"""
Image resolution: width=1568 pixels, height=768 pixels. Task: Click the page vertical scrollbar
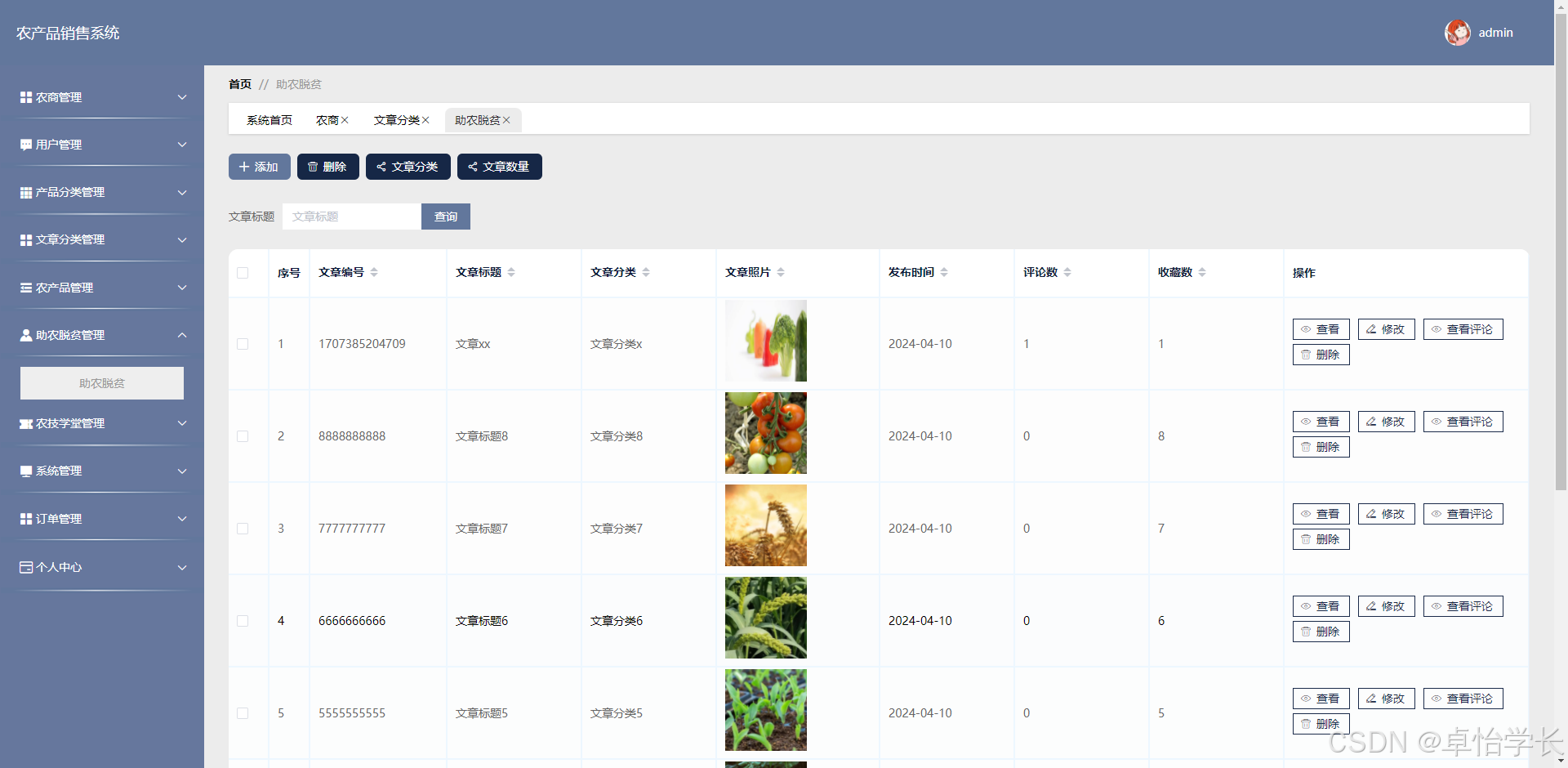point(1561,245)

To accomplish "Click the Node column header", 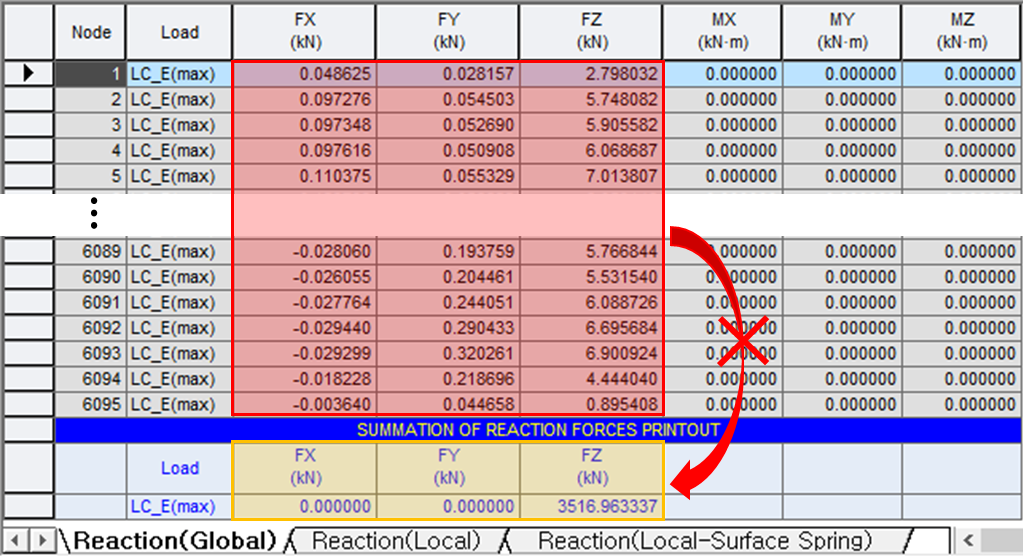I will coord(91,32).
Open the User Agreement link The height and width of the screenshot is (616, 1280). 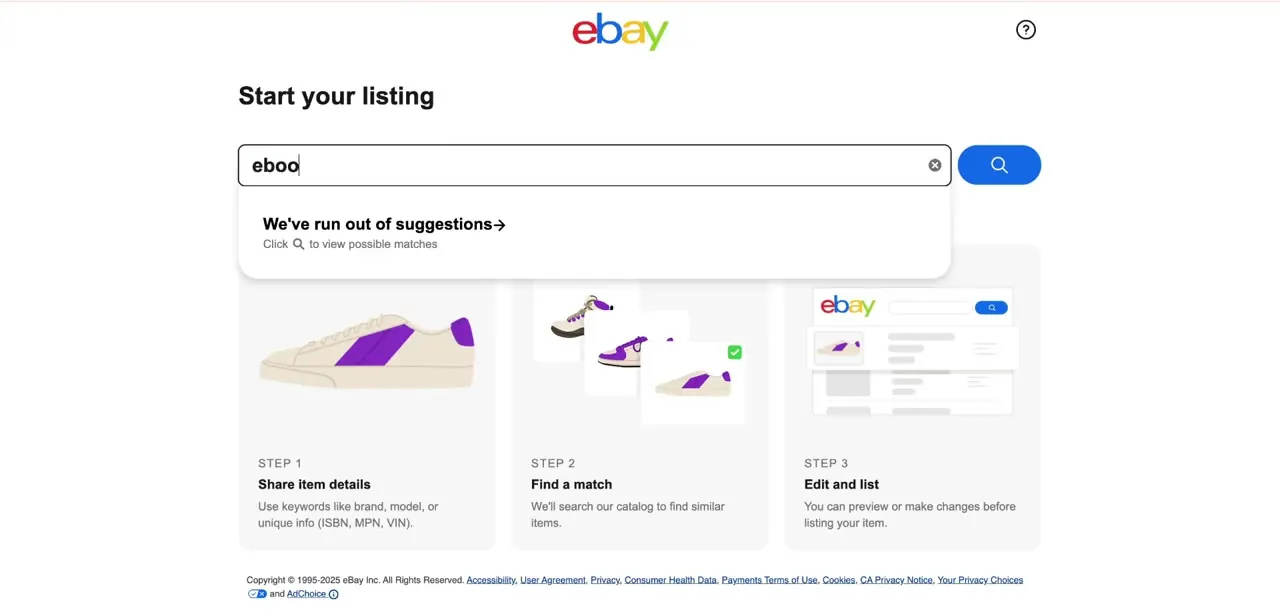553,580
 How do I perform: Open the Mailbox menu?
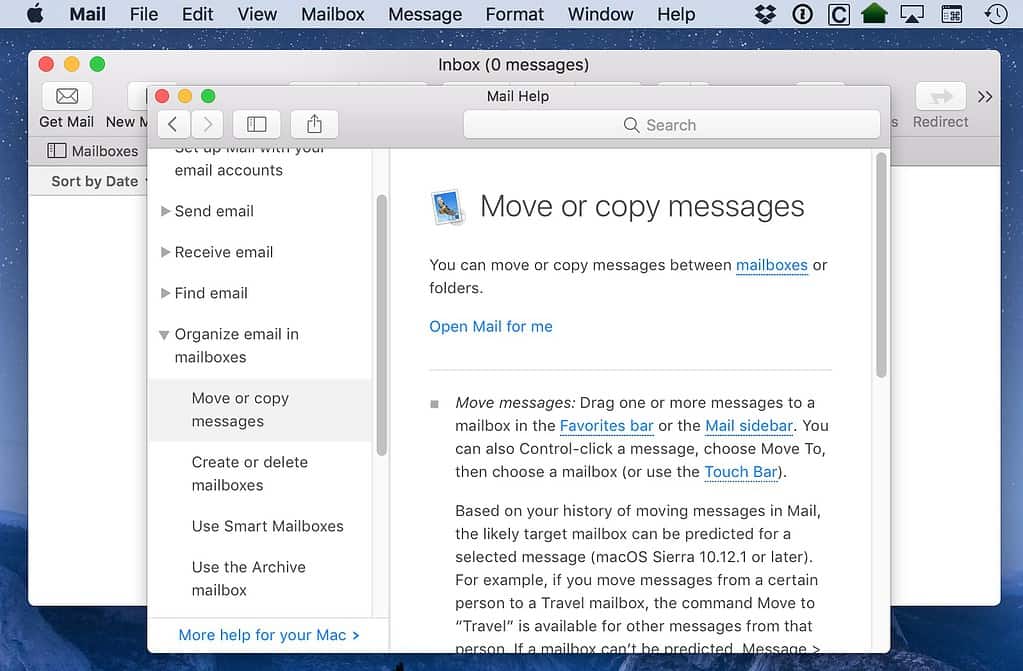pos(332,14)
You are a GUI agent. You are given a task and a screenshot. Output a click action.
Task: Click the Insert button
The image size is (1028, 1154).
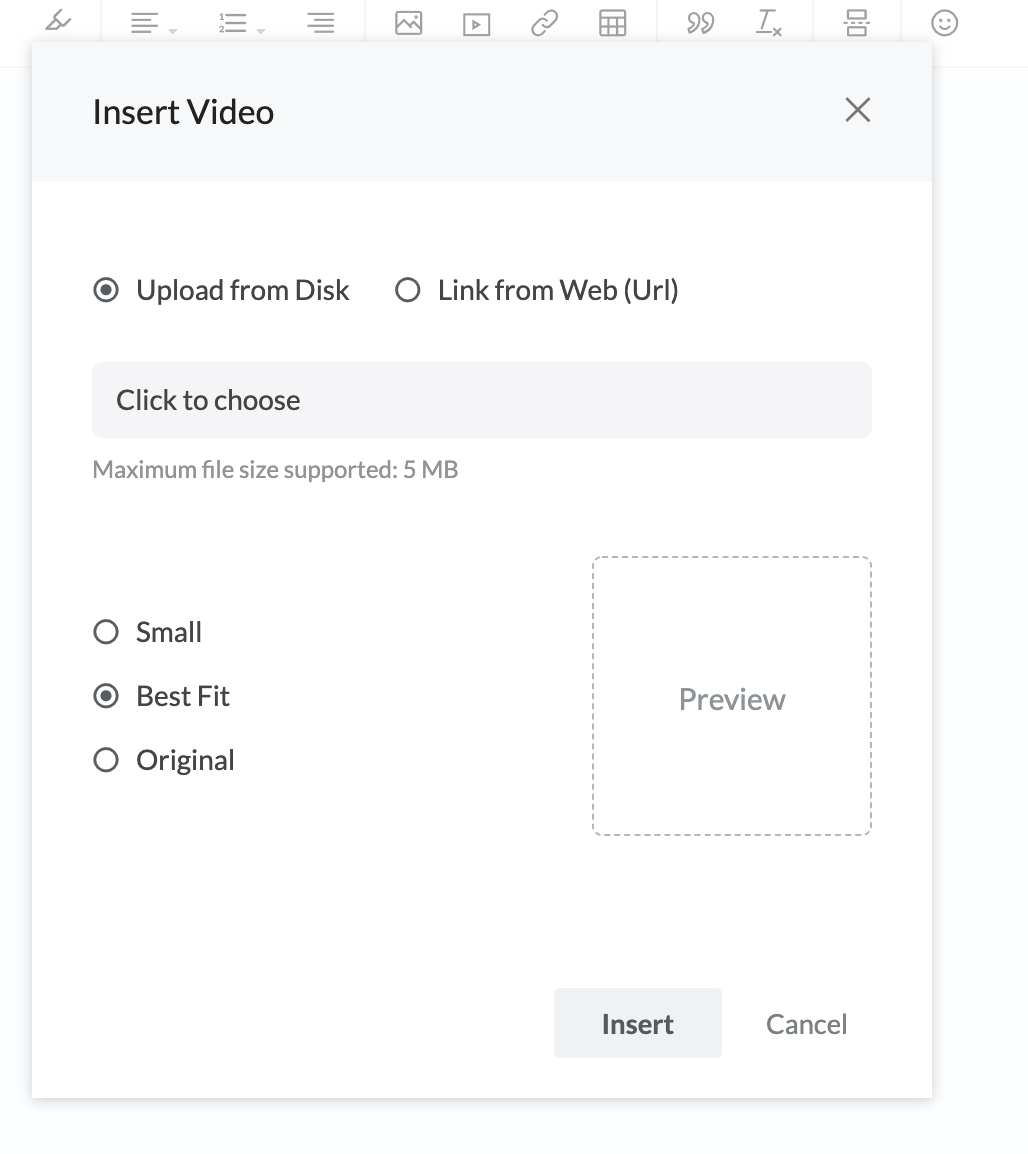[x=637, y=1023]
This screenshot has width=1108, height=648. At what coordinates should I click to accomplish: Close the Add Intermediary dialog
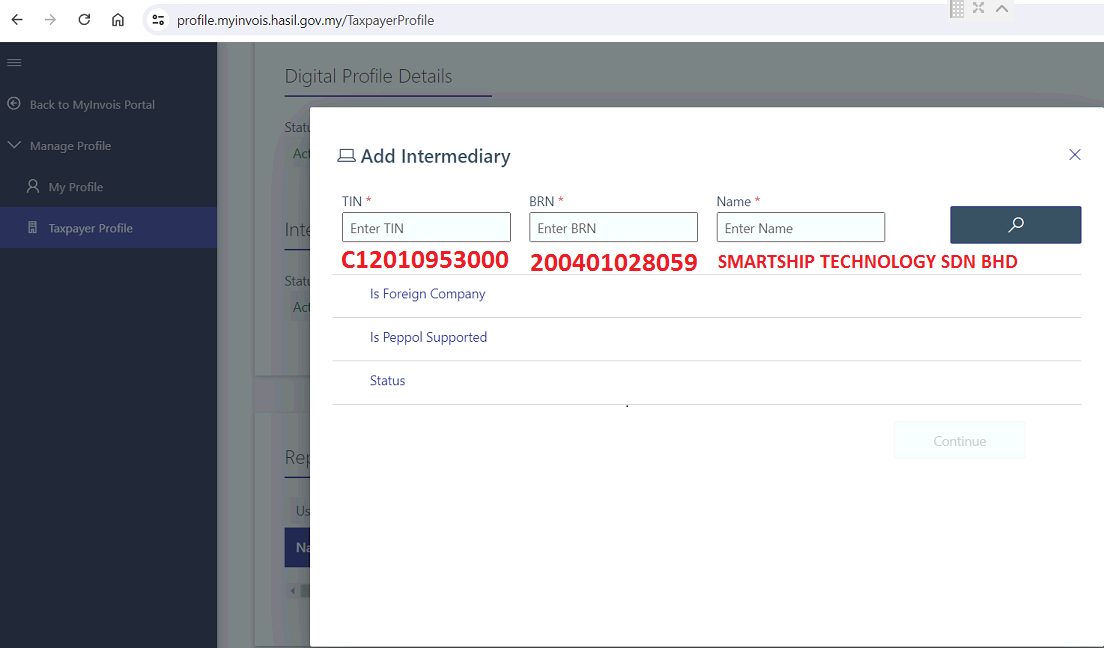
"""
Problem to work on
Transcribe, word for word, the line holding "You are a GUI" and all lines after it in the entries above, ending with the last. Only those lines; no pictures.

Finished exercise
You are a GUI agent. You are given a task and a screenshot. Output a click action.
Task: Click the Insert button
The image size is (1028, 1154).
[x=637, y=1023]
This screenshot has width=1108, height=648. At what coordinates should I click to accomplish: Close the Add Intermediary dialog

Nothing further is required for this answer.